Ad avere maggiore appeal per quelle che Lella Golfo (senatrice del Pdl e presidente della Fondazione Marisa Bellisario, l'ente per lo studio e la progettazione di interventi in favore delle imprenditrici) considera delle «capitane coraggiose» i settori dei servizi di alloggio e ristorazione (+4.346 nuove realtà), del commercio (+4.129) e delle costruzioni (+4.016), a testimonianza della crescente inclinazione a volersi cimentare anche in aree per anni ritenute soltanto «da uomini».

Tendenzialmente inclini a gestire il proprio patrimonio con prudenza, le manager del Belpaese, limitano il ricorso a fonti finanziarie esterne e, se lo fanno, prediligono le banche locali.

Nella sanità e nell'assistenza sociale, si legge ancora nel rapporto, quasi un'azienda su due è controllata da una donna; la classifica dei comparti, però, vede in vetta il commercio (29,2%) e al gradino inferiore l'agricoltura (17,8%), poi l'alloggio e la ristorazione (8,6%), il manifatturiero (8,3%) ed i servizi (7,6%).

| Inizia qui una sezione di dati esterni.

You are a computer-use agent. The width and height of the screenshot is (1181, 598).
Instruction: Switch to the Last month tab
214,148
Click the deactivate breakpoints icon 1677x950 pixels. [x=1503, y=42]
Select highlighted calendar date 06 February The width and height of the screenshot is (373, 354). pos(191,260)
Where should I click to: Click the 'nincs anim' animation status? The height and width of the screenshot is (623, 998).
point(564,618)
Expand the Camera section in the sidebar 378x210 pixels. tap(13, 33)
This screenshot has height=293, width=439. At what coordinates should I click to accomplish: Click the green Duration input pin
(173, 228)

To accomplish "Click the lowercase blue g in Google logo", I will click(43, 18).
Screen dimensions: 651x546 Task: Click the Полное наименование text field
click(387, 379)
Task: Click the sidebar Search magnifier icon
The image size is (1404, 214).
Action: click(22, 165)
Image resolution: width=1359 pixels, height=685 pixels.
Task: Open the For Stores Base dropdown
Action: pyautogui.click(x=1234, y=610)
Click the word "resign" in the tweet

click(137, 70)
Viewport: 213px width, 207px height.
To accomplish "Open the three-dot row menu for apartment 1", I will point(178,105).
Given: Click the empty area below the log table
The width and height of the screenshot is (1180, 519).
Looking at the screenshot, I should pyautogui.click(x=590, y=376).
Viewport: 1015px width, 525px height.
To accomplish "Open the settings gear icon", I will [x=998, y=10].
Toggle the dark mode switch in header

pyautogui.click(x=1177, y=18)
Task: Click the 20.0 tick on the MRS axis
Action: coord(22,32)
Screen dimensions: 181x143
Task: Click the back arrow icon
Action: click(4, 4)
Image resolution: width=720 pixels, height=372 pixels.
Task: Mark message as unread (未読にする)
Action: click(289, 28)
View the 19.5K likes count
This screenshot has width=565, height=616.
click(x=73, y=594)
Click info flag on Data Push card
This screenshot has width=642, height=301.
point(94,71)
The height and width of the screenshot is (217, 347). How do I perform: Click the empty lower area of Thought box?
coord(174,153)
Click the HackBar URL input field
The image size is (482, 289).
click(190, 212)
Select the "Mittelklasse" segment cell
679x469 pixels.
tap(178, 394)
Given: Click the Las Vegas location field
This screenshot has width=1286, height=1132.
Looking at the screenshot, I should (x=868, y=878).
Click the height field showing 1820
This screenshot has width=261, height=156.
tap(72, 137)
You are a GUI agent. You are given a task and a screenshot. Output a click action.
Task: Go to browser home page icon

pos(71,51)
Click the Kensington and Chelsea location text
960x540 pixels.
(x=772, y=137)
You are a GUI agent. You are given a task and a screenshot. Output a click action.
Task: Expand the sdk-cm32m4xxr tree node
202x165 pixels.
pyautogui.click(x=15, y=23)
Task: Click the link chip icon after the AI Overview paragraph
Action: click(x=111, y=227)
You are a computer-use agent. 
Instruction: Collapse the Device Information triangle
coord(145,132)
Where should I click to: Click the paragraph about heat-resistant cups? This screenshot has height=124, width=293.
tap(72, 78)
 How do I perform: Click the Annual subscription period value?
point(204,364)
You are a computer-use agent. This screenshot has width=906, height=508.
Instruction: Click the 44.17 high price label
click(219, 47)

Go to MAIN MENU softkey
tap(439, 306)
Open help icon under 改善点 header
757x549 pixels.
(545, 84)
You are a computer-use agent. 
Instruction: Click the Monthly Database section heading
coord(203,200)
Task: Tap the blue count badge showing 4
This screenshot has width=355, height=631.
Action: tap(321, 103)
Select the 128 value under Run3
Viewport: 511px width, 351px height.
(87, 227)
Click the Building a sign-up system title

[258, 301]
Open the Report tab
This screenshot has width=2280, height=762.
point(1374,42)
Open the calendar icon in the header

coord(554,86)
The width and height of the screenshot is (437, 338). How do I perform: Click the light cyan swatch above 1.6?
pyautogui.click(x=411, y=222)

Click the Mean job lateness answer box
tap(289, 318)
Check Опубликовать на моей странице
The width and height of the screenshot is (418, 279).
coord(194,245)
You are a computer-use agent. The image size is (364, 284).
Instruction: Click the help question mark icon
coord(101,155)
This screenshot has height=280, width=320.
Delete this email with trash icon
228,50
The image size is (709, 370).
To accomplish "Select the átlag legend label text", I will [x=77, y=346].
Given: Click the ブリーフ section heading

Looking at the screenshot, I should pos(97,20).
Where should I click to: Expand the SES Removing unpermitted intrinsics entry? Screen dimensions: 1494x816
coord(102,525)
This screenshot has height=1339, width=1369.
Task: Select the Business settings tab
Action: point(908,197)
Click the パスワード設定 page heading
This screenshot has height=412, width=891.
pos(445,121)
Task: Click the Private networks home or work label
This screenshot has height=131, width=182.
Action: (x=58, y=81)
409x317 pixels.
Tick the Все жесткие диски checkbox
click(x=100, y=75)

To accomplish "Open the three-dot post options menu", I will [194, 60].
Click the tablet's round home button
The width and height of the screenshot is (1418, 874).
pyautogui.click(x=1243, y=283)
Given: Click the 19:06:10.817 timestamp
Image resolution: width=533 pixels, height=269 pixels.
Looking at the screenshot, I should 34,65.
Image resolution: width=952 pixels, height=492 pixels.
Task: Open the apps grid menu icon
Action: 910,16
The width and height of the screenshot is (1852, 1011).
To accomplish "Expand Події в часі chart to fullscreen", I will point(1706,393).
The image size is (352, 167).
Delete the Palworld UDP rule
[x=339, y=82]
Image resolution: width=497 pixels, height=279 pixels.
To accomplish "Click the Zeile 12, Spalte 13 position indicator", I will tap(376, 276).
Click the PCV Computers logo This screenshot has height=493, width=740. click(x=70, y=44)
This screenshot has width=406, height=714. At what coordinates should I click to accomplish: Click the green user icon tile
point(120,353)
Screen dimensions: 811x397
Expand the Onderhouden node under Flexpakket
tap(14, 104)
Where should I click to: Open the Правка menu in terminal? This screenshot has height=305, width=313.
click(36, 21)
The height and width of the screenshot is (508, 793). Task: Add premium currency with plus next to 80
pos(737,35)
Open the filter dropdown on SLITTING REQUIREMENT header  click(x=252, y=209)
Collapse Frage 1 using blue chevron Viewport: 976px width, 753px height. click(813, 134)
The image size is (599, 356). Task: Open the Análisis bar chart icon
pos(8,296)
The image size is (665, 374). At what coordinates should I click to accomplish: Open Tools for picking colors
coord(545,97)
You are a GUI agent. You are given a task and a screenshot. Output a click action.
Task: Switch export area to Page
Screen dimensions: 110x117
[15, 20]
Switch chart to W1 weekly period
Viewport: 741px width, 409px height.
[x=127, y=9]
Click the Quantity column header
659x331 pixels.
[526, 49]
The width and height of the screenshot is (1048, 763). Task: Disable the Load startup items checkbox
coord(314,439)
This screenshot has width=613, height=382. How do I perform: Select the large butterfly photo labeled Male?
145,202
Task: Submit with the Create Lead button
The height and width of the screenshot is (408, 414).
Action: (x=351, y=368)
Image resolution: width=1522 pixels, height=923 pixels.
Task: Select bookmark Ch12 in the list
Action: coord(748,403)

A un impegno così rilevante da parte dell'imprenditrice, osserva Alessandra Servidori, consigliera nazionale di parità presso il ministero del Welfare, dovrebbero corrispondere sostegni adeguati, come quello alla maternità, poiché questa fetta di lavoratrici «spesso è in attività anche il giorno prima del parto».

Fra le buone notizie fornite da Unioncamere c'è anche l'alto tasso di femminilizzazione del tessuto produttivo del Sud (26,1%), seguito dal Nordovest (24,5%), dal Centro (21,5%) e dal Nordest (17,9%). E la palma di regione con il maggior numero di aziende «rosa» spetta al piccolo Molise (30,2%), a cui si affiancano sul podio la Basilicata (27,9%) e l'Abruzzo (27,7%).